The association of night vision symptoms with risk of 3-lines loss in VA was evaluated by odds ratios (OR) from repeated logistic regression models. The association of night vision symptoms with risk of CNV and GA was evaluated by the relative risks (RR) from proportional hazard models. The group with NVQ-10 score in 4^th quartile (with the best night vision) was used as the reference group in calculating OR and RR. These evaluations were performed without and with the adjustment of significant participant and ocular characteristics as determined from CAPT study.³⁰ The above analysis was performed for observed eyes and treated eyes, considered separately and combined. For the analysis of the combined data from observed and treated eyes, assigned treatment was included as a covariate, and the correlation between paired eyes of participants was accommodated by using a robust estimator of variance.³¹ All the data analysis was performed in SAS 9.1. (SAS Institute, Inc., Cary, NC).

RESULTS

NVQ-10 score at baseline

At baseline, 1,051 of 1,052 CAPT participants completed NVQ-10. The distribution of NVQ-10 scores shows that many CAPT participants reported problems with their night vision (Figure 1). The mean (±SD) NVQ-10 score was 70 (±20), and the median was 73 (range: 3 –100). Forty-two (4.0%) participants reported no problems with night vision and attained the maximum NVQ-10 score of 100. The NVQ-10 score ranged from 3 to 57 (mean: 42.1) in the 1^st quartile, 58 to 73 (mean: 66.8) in the 2^nd quartile, 74 to 85 (mean: 79.8) in the 3^rd quartile, and 86 to 100 in the 4^th quartile (mean: 93.1) (Figure 1). The NVQ-10 items showed strong internal consistency and reliability with Cronbach’s α = 0.90.

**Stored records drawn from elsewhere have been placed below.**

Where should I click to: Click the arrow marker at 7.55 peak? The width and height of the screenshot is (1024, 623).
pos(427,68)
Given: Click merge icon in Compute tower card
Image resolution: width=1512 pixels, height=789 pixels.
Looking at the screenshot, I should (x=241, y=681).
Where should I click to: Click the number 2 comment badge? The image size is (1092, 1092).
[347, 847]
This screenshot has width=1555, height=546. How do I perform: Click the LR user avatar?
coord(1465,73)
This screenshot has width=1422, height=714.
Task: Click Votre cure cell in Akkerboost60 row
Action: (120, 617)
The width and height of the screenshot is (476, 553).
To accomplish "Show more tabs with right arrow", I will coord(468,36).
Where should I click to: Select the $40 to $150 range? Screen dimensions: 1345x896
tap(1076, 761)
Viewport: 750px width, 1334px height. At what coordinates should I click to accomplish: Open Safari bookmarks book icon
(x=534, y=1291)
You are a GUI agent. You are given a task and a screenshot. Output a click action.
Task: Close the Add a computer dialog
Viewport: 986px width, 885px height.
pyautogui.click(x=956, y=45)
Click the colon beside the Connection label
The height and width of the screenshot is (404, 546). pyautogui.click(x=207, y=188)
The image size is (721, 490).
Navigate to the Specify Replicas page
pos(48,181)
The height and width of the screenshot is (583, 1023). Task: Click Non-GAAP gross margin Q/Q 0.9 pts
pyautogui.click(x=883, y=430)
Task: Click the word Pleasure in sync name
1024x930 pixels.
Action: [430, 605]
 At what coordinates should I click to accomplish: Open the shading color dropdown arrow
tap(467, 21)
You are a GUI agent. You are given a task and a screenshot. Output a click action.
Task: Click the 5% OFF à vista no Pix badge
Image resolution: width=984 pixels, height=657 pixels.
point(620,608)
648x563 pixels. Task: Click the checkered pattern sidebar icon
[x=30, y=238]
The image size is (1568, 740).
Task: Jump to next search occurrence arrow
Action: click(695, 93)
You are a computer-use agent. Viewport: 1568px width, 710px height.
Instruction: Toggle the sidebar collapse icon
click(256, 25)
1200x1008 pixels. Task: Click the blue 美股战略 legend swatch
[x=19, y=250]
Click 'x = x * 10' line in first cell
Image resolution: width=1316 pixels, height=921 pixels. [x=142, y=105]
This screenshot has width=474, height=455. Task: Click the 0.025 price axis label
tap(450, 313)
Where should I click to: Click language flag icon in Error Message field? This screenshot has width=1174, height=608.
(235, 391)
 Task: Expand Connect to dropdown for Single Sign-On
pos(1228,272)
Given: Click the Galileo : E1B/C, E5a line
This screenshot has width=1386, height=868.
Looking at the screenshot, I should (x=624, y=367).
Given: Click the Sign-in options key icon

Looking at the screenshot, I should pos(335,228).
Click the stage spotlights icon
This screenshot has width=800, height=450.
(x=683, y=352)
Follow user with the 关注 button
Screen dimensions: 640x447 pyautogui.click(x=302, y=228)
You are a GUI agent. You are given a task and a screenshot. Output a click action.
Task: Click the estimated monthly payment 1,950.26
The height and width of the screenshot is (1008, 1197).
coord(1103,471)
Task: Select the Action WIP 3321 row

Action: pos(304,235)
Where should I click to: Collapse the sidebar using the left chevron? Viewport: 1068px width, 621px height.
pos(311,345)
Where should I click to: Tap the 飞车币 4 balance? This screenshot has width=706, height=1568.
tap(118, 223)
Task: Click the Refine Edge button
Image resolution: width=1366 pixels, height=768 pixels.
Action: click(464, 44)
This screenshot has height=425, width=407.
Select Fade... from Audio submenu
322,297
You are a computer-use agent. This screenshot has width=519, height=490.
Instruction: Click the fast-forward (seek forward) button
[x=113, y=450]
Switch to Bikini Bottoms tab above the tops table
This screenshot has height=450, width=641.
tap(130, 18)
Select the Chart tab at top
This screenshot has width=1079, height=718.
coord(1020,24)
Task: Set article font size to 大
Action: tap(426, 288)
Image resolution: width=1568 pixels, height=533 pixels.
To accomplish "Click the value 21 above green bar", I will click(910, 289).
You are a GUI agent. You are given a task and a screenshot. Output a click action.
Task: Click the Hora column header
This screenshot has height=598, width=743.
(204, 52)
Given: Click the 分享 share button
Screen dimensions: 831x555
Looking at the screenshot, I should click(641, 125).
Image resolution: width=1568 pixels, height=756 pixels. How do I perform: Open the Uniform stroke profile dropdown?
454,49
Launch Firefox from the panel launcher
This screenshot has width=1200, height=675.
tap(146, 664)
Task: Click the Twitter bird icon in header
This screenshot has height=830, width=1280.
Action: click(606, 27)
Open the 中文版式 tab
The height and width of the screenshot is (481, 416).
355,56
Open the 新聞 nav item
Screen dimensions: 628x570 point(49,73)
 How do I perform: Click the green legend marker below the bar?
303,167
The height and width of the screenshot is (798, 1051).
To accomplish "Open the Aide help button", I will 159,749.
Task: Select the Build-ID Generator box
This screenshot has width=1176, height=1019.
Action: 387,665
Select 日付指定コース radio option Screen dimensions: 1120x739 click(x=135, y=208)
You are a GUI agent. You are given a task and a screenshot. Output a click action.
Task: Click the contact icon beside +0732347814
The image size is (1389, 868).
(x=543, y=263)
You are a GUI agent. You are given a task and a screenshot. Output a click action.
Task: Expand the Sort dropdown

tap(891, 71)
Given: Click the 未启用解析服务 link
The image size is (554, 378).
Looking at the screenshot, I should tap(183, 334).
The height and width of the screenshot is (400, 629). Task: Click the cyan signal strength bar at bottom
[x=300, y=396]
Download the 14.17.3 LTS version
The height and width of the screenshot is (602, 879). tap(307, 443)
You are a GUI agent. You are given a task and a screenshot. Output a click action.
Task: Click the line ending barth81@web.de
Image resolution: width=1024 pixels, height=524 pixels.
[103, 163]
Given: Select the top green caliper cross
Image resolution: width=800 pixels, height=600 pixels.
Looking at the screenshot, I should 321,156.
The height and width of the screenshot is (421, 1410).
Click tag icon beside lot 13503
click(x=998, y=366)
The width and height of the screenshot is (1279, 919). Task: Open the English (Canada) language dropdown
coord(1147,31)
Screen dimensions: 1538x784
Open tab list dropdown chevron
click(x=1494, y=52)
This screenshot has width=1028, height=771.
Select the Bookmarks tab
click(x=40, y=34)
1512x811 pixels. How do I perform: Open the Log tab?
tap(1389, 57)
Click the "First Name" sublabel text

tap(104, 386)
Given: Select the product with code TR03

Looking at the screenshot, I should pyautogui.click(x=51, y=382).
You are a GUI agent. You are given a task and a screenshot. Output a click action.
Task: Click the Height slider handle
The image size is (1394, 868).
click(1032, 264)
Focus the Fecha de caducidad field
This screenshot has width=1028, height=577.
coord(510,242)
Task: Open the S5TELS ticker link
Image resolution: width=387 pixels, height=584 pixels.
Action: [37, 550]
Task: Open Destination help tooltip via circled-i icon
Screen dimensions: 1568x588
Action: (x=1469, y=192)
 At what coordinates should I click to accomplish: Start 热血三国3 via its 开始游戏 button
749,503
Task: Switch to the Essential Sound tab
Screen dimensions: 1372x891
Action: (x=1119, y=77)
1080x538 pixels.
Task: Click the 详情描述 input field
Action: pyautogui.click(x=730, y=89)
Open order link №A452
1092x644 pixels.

The distribution of night vision scores calculated from the 10-item night vision questionnaire (NVQ-10) administered at baseline. The scores were scaled from 0 to 100 with 100 indicating no night vision symptoms. The ranges of the four quartiles (Q1, Q2, Q3, and Q4) are indicated in the figure.

Association with VA

When participants were compared based on the quartiles of NVQ-10, the participants with the best night vision (in the 4^th quartile of NVQ-10) had the lowest proportions of observed eyes with ≥ 3-lines loss in VA at every visit when visual acuity was measured (Figure 2). Participants with the worst night vision (in the 1^st quartile) generally had the highest proportion of observed eyes with ≥ 3-lines loss, although the differences among the first three quartiles were not large (Figure 2). The association between loss in visual acuity and quartiles of night vision scores followed a similar pattern in treated eyes (data not shown). As compared with participants with the best night vision (in the 4^th quartile), participants with worse night vision at baseline (either in the 1^st, 2^nd or 3^rd quartile) had at least a two-fold increased risk of vision loss ≥ 3-lines in observed eyes. This significant association was maintained after adjustment by the other factors significantly associated with loss of visual acuity (age, current smoking status, hypertension, and focal hyperpigmentation) (Table 1). Weaker associations were seen in treated eyes, and in the combined set of observed and treated eyes (Table 1). Interaction between treatment assignment and quartiles of night vision score was not found (p=0.63)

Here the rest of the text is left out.